Work to be completed:
What lines in this listing contain the string "screenshot"? Report each one by copying it.

Provided data:
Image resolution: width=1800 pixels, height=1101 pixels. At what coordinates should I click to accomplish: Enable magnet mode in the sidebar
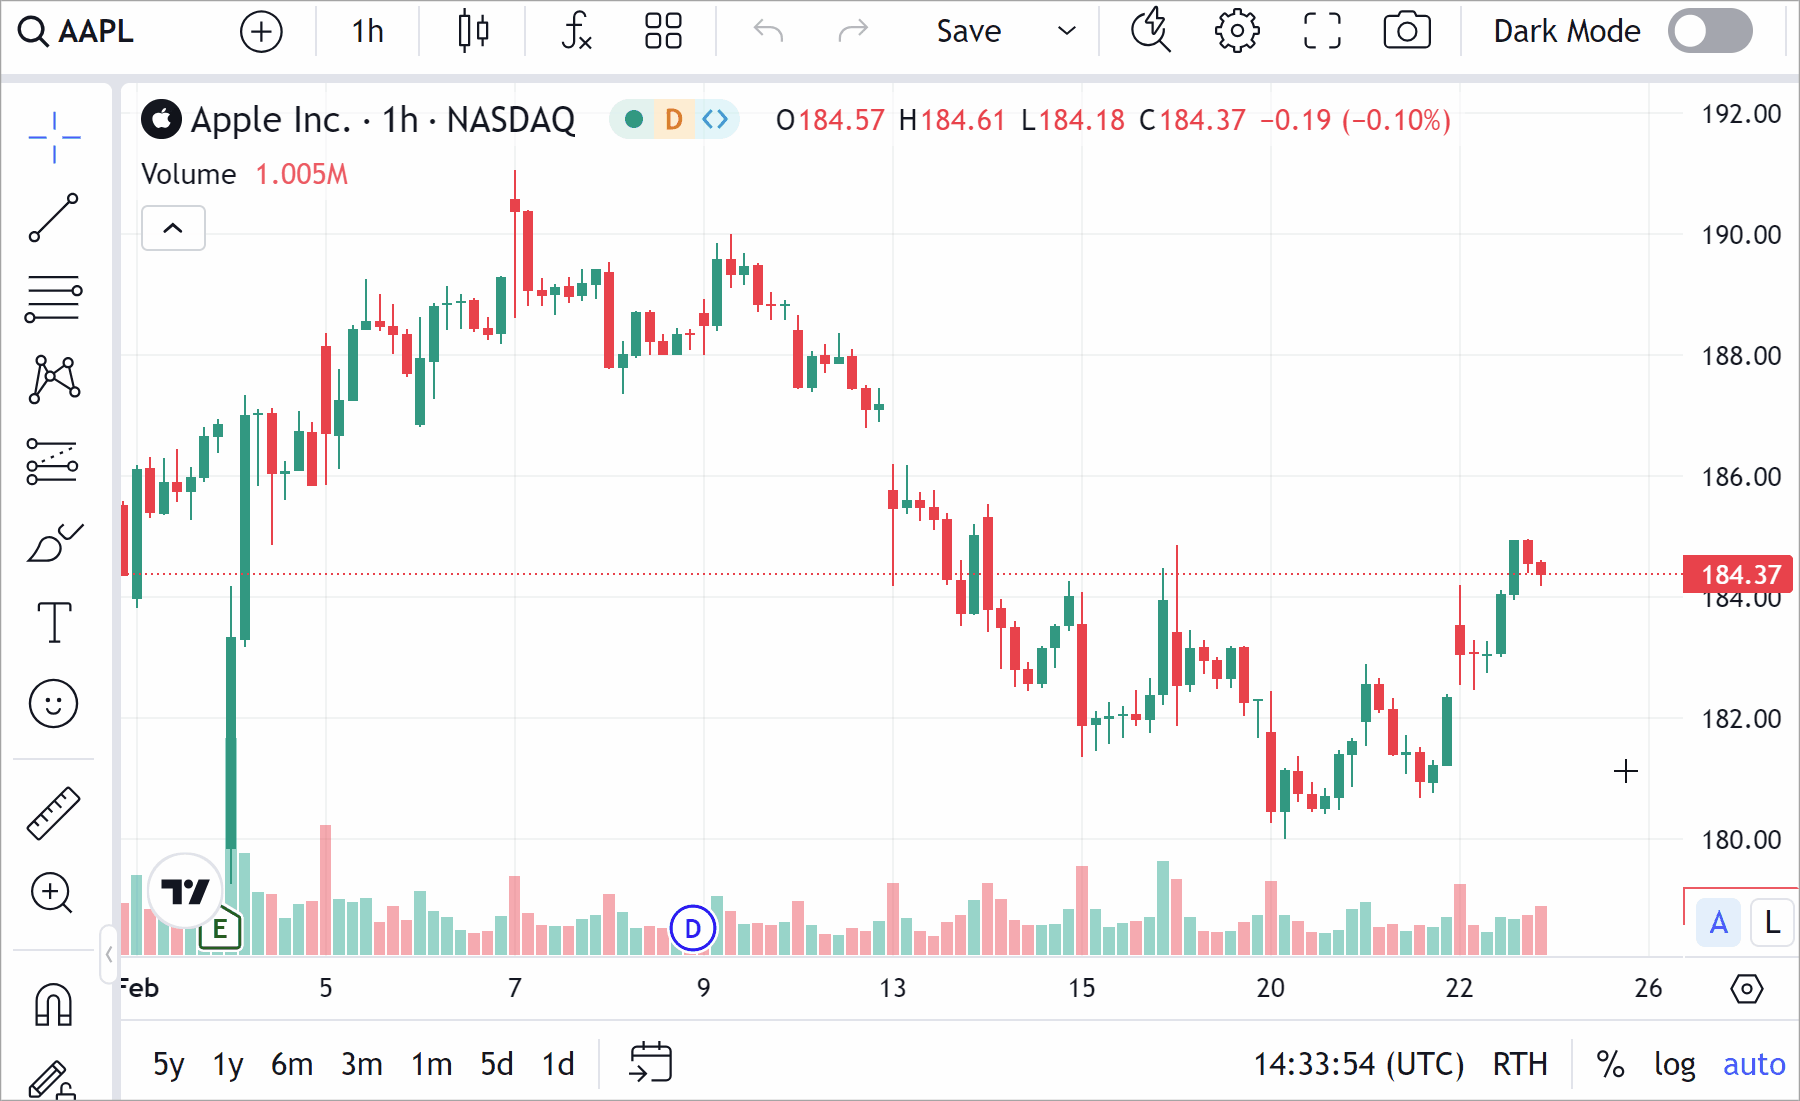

* * *

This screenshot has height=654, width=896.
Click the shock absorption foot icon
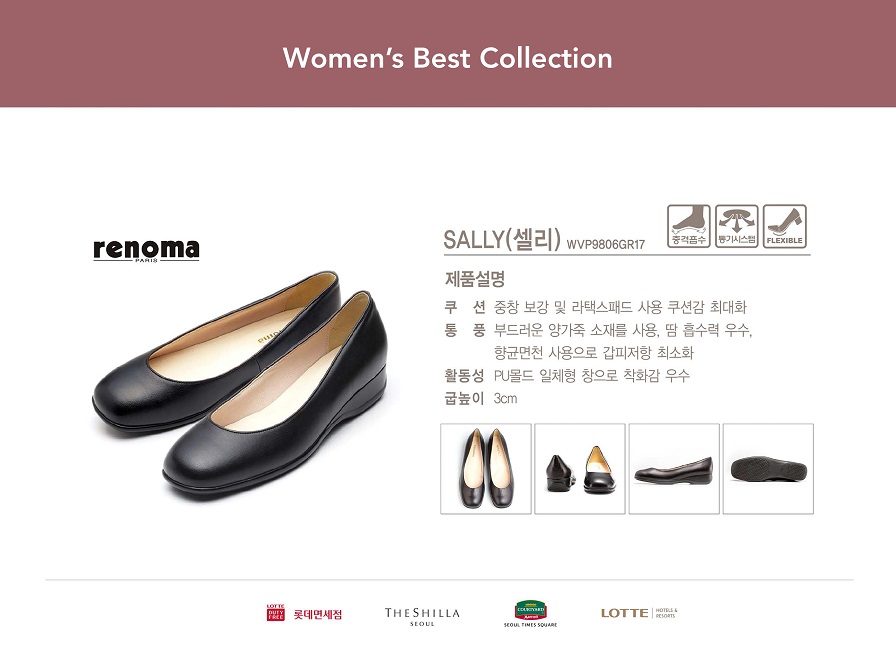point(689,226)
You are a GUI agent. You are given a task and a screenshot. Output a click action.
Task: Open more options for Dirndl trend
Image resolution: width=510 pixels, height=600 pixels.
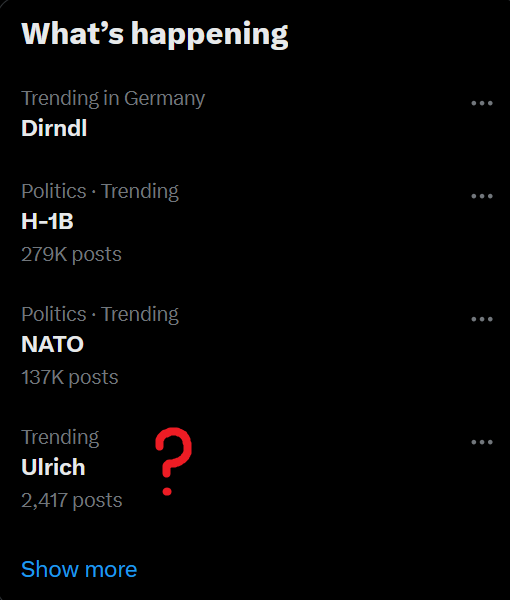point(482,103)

Your response:
This screenshot has height=654, width=896.
You are a GUI agent. You are given a task and a screenshot. Output a click action.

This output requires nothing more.